• _Compito scritto 1_: In quale città, secondo l'articolo su Trump, la Nato e Putin, si terrà l'incontro faccia a faccia tra Trump e Putin?
• _Compito scritto 2_: Estrai dall'articolo su Trump, la Nato e Putin il tratto da "Prima Nato e" a "Helsinki, in Finlandia.", parola per parola.

Il 7 luglio 2017, il presidente degli Stati Uniti Donald Trump e il presidente russo Vladimir Putin si incontrano a margine del vertice del G20 ad Amburgo (LaPresse)

Prima Nato e poi Putin, così Trump farà paura al blocco occidentale

Daniele Raineri

Il presidente americano da solo con quello russo potrebbe farsi abbindolare, come è successo con Kim 

Roma. Nei prossimi cinque giorni ci sono due appuntamenti che riguardano molto da vicino la struttura e l’identità del blocco occidentale, vale a dire di quell’insieme di paesi europei più l’America che si contrappone – più o meno – alla Russia. Oggi e domani a Bruxelles c’è il vertice della Nato, a cui partecipa anche il presidente americano Donald Trump. Lunedì Trump vedrà il presidente russo, Vladimir Putin, in un incontro faccia a faccia e senza nessun altro presente a Helsinki, in Finlandia.

• _Estratto dei dati_:
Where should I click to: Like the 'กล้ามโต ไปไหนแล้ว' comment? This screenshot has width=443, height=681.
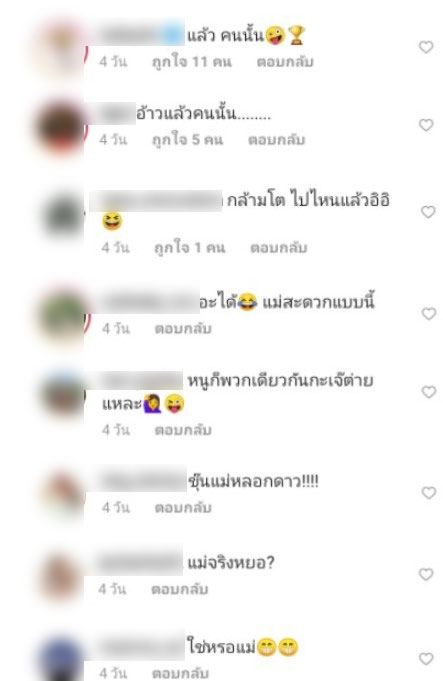coord(428,212)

• _Risposta completa 1_: A Helsinki, in Finlandia.

• _Risposta completa 2_:
Prima Nato e poi Putin, così Trump farà paura al blocco occidentale

Daniele Raineri

Il presidente americano da solo con quello russo potrebbe farsi abbindolare, come è successo con Kim 

Roma. Nei prossimi cinque giorni ci sono due appuntamenti che riguardano molto da vicino la struttura e l’identità del blocco occidentale, vale a dire di quell’insieme di paesi europei più l’America che si contrappone – più o meno – alla Russia. Oggi e domani a Bruxelles c’è il vertice della Nato, a cui partecipa anche il presidente americano Donald Trump. Lunedì Trump vedrà il presidente russo, Vladimir Putin, in un incontro faccia a faccia e senza nessun altro presente a Helsinki, in Finlandia.